Amodu, who qualified the Super Eagles for the FIFA World Cup in 2002 and 2010, but did not attend the competitions, died at the age of 58, three days after his former assistant, Stephen Keshi passed on. Amodu also qualified the Beach Soccer Eagles for the 2006 FIFA Beach Soccer World Cup, but refused to travel to Brazil. He led the Super Eagles to win a bronze medal at Angola 2010 African Nations Cup.
Fuludu, who played under the tutelage of Coach Amodu at BCC Lions of Gboko in 1990, joined thousands of Nigerians, who paid tributes to Amodu on the fourth year anniversary of his dearth.
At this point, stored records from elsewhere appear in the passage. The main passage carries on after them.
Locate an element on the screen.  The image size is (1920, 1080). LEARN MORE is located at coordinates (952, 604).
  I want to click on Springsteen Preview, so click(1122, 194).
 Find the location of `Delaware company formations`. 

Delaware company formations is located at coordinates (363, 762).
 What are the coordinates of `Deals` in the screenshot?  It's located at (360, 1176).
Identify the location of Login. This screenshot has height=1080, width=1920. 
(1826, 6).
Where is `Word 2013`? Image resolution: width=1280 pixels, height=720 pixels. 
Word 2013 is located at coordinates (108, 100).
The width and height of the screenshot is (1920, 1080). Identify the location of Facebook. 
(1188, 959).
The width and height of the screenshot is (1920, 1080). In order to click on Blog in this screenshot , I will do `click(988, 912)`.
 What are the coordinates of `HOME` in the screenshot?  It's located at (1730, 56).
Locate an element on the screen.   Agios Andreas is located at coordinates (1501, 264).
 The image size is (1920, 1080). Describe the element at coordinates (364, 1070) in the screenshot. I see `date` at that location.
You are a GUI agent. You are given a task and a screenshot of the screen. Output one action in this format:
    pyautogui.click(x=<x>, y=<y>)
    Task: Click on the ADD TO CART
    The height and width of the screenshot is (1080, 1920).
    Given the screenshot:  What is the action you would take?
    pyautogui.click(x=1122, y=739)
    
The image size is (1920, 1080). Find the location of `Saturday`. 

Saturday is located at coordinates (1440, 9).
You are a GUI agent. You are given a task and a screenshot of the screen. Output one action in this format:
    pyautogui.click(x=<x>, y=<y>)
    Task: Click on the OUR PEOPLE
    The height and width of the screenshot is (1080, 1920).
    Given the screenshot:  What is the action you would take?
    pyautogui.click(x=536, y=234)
“Amodu gave me a different perspective on player/coach relationship,” Fuludu told The Guardian yesterday. “He was never a taskmaster like other coaches. His management style was democratic and motivational. He was nobody’s enemy.”
At BCC Lions, Fuludu joined a crack squad of players assembled by Coach Amodu to win the African Cup Winners Cup competition, also known as the Mandela Cup in 1990. In that team were players like Moses Kpakor, Humphrey Jebba, Amir Angwe, Bolaji Douglas and Sam Pam, and they defeated the usually hard-to-beat North African giant, Club Africaine of Tunisia 4-1 on aggregate with Fuludu scoring one of the goals. The team went all the way to the final the second year before losing to Dynamos FC of Zimbabwe 5-4 on aggregate.
Looking back to his days with the late Coach Amodu at BCC Lions, Fuludu, who is Delta FA chairman said: “There are too many positives on Amodu. I must admit that Amodu was generous to a fault when it comes to giving out his hard earned money to those who call on him. I called him ‘the prof’.
Fuludu, who was one of two home-based players that made coach Clemens Westerhof’s Super Eagles’ squad to Tunisia ’94, added: “Amodu was good at advising his players and seeking their advice if the need arose. The country’s refusal to allow him take the Super Eagles to two FIFA World Cup competitions after getting the tickets for Nigeria was political because I think Amodu was very vocal as a coach. He knows his onions and that is what the powers that be did not like. It is very unfortunate.”
Shuaibu Amodu was NFF Technical Director when he died in his sleep after complaining of chest pains in 2016. The news of his death was a rude shock to many Nigerians, who were still mourning former Nigeria captain and coach, Stephen Keshi.